Good Monday morning to all you critter and land loving folks. Welcome to a new year, a time when many have high hopes for things to come. I want to start this fresh season off with two things: a thank you, and a challenge to us all. The thank you is to all of you that have listened, supported, encouraged, and taught us to think outside of our box over the past several years. We are so grateful to have you all in the Working Cows Podcast community.

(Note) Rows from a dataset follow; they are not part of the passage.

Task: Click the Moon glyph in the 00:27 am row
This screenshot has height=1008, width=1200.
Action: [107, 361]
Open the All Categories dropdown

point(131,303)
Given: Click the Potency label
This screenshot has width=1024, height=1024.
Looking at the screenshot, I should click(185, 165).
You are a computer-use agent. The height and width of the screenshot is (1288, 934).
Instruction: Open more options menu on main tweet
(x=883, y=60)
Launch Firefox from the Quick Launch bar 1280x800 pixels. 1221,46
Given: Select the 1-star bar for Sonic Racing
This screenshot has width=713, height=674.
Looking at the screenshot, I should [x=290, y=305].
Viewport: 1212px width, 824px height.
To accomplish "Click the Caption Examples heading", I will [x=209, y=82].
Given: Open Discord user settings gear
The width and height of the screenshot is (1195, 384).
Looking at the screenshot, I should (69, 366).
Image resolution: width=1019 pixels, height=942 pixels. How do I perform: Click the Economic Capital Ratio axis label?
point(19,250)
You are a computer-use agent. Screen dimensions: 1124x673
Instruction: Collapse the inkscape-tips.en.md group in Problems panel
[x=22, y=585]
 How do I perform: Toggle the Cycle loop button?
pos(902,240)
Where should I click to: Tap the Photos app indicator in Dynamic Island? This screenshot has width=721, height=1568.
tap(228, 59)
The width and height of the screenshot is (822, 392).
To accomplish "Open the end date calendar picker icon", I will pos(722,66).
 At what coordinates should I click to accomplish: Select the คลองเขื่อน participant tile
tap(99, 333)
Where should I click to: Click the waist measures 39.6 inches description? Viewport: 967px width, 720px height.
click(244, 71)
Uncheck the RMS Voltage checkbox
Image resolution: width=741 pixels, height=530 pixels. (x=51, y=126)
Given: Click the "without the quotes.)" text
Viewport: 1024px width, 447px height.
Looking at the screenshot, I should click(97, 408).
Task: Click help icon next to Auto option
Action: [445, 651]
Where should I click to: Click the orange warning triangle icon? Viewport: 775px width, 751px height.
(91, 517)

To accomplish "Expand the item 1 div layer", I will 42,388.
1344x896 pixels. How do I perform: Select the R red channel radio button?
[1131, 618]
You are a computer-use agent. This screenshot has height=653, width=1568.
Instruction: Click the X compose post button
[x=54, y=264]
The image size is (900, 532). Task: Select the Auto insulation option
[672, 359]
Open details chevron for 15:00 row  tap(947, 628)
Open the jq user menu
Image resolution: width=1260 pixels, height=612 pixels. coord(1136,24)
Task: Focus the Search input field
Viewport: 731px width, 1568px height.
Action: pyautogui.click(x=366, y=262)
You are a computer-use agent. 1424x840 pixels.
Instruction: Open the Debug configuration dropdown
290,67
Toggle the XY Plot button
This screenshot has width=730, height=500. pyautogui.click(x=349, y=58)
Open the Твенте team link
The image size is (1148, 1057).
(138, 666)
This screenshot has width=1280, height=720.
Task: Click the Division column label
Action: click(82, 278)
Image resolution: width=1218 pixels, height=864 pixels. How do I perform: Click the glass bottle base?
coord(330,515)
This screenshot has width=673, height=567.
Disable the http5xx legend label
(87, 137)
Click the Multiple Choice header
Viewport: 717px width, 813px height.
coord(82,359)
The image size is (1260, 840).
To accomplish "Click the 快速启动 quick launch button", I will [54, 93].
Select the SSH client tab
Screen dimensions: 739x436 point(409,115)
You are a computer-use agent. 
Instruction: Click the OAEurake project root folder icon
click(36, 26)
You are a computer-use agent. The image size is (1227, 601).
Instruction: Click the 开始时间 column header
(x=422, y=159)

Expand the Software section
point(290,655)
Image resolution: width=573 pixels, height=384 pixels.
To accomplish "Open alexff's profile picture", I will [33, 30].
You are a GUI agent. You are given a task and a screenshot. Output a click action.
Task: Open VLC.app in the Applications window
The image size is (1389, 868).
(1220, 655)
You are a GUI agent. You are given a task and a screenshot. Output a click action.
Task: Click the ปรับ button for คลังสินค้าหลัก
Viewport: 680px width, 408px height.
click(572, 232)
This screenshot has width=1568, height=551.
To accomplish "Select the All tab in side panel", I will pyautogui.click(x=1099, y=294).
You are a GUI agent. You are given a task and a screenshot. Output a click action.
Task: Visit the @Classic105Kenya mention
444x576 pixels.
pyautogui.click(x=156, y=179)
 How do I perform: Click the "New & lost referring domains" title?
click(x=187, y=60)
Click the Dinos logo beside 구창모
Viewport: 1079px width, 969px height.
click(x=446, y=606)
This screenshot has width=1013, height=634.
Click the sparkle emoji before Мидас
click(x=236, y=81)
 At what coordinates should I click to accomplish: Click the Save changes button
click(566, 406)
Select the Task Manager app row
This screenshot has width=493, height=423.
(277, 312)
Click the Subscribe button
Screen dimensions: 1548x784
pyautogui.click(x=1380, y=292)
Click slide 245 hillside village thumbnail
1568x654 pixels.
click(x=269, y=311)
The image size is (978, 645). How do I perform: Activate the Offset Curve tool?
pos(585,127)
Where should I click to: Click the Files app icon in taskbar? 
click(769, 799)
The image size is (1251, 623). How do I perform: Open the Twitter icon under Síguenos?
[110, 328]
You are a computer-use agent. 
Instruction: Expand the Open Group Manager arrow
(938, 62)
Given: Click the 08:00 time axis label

Now the challenge…a question…who is your neighbor? Are they your family? Friends? Strangers? Enemies? Are they “those people” who don’t fix their fence, don’t keep their bull away from your heifer pasture, or just the talk of the dinner table? Now, before you think I am not asking myself the same thing, I will tell you a little about who my neighbors are…scandal. The ones under the same roof as me are my family, and the ones down the road may very well be a mix of the other three. What is the big deal, that is just life right? My challenge to myself and you is…check in. Check in on all the above mentioned type of neighbors, starting in your own home. The ones down the road may be the best neighbors you could imagine, but do you really know how they are doing? Could it be possible that wonderful neighbors can be lonely too? I am guilty. Guilty of not checking in, and of all the excuses as to why I haven’t. One of my hopes for this year is to do better at checking in. Push the full schedule aside, push the pride aside, and just check in. If we are honest, we check on everything else the neighbors are doing: their cows, their tractor, their hay supply, their fence. Instead let’s fill our beat-up thermos full of good coffee, and snag store bought cookies if we need, and cross the fence line. Let’s make this year about putting a face back on our neighbor, and checking in on them, no strings attached. It will only cost us a little of our time, and if we are really willing to branch out, it will be our time and genuine love.
Do not forsake your own friend or your father’s friend, Nor go to your brother’s house in the day of your calamity; Better is a neighbor nearby than a brother far away. Proverbs 27:10
Blessings to you, yours, and your operation…and your neighbor.